▸ AÇÃO NECESSÁRIA
Substitua "Ásia" por "América" no trecho do texto sobre a gripe aviária que vai de "Desde que reapareceu, em" até "de seres humanos.". Apresente esse trecho completo já com a troca feita.

▸ TEXTO DO EXERCÍCIO

************

Estudo identifica mutações necessárias para uma pandemia do H5N1
2006-03-17
Cientistas disseram na quinta-feira (16/03) que identificaram algumas das mutações que o vírus H5N1, da gripe aviária, teria de sofrer para fazer da população humana seu hospedeiro habitual, provocando uma temível pandemia. O teste usado, chamado microordenação de glicanos, pode ser útil para monitorar o vírus em aves e humanos e para avaliar se ele sofre mutações que lhes permita o contágio entre pessoas, o que até agora não ocorreu.
Desde que reapareceu, em 2003, o H5N1 cruzou a Ásia e chegou à África e Europa, ganhando velocidade nas últimas semanas. Ele matou pouco mais de cem pessoas e continua sendo essencialmente uma enfermidade de aves. Ninguém pode prever se e quando ele evoluirá para uma forma que permita o contágio entre humanos. Os cientistas examinam os vírus quando obtêm amostras e tentam prever quais mudanças são necessárias para que ele se torne específico de seres humanos.
Ian Wilson e uma equipe do Instituto Scripps de Pesquisas de La Jolla, Califórnia, examinaram uma estrutura, presente na superfície de todos os vírus da gripe, chamada hemaglutinina. Trata-se do "H" do nome H5N1, e há 16 tipos conhecidos desse grupo. Só três deles -- H1, H2 e H3 -- já contaminaram humanos, provocando três grandes pandemias, em 1918, 57 e 68. "Quando as pandemias começam, realmente não sabemos o quanto o vírus que primeiro entra na população humana está adaptado aos humanos", disse Wilson por telefone.

************

▸ AMOSTRA DE LINHAS
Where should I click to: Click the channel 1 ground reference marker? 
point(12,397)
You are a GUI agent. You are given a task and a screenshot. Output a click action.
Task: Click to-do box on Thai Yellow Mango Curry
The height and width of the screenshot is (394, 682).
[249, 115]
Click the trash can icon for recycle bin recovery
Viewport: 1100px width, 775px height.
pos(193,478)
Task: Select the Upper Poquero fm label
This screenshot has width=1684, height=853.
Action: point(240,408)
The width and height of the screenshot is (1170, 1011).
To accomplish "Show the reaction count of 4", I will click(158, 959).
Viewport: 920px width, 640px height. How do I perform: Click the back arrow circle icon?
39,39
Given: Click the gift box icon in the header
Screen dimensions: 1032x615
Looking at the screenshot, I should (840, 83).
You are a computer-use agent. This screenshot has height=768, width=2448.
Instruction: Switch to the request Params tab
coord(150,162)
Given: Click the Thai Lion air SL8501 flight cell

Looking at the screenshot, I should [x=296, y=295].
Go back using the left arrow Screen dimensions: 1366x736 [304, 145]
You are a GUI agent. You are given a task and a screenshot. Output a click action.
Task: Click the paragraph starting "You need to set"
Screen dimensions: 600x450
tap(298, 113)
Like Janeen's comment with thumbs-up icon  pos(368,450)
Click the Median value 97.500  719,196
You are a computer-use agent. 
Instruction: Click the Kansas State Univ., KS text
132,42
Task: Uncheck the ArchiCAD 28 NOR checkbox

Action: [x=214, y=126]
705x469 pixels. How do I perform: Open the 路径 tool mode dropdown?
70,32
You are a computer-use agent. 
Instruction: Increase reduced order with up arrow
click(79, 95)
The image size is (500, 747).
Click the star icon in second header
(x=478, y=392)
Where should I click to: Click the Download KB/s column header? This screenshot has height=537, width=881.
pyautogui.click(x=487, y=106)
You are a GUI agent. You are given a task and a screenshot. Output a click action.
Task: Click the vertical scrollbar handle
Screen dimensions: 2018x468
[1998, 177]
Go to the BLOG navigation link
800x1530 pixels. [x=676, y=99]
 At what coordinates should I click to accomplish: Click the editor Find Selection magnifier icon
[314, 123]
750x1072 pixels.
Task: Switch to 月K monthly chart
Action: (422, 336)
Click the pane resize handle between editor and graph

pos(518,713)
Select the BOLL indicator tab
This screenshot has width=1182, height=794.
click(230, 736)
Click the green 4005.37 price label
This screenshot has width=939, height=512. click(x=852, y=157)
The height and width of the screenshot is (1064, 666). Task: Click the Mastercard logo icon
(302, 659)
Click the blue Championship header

************

▸ ÁREA DE RESPOSTA
Desde que reapareceu, em 2003, o H5N1 cruzou a América e chegou à África e Europa, ganhando velocidade nas últimas semanas. Ele matou pouco mais de cem pessoas e continua sendo essencialmente uma enfermidade de aves. Ninguém pode prever se e quando ele evoluirá para uma forma que permita o contágio entre humanos. Os cientistas examinam os vírus quando obtêm amostras e tentam prever quais mudanças são necessárias para que ele se torne específico de seres humanos.